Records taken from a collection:
______________________________

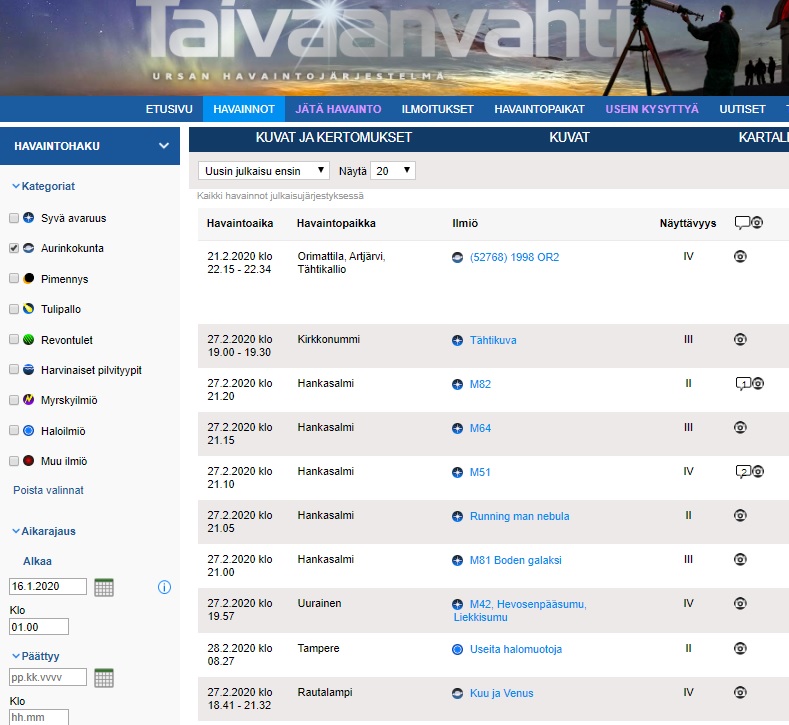
Task: Collapse the Havaintohaku panel chevron
Action: pos(164,146)
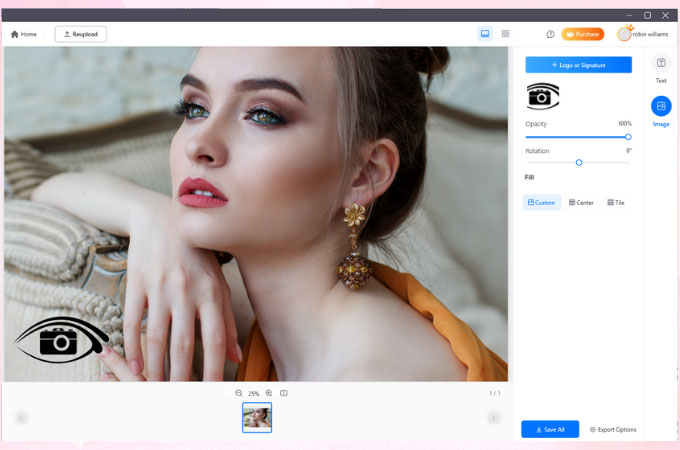Zoom in on the photo

click(269, 393)
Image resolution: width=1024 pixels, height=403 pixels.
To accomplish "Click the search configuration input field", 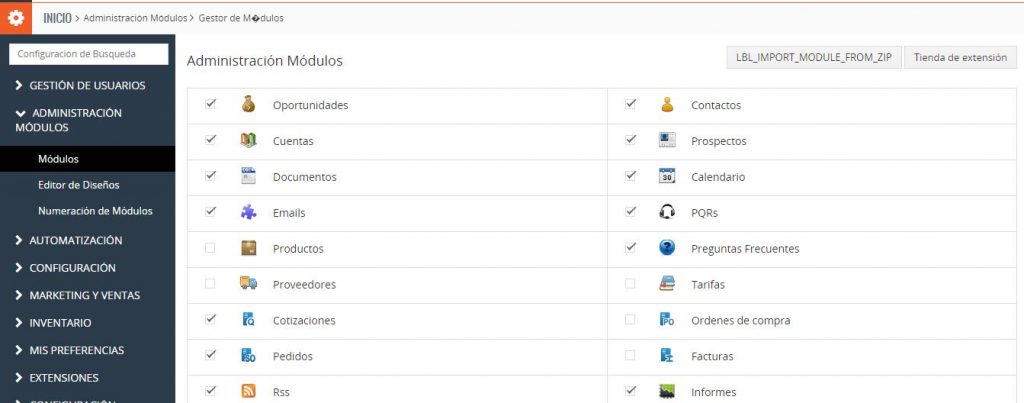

______________________________

Task. Recast the data above as a Markdown table with the columns Row and Line, starting at the line that contains "Image resolution: width=1024" and ending at the end of the data. Skip blank lines and leave the pictures out.

Solution to the problem.
| Row | Line |
|---|---|
| 1 | Image resolution: width=1024 pixels, height=403 pixels. |
| 2 | To accomplish "Click the search configuration input field",  |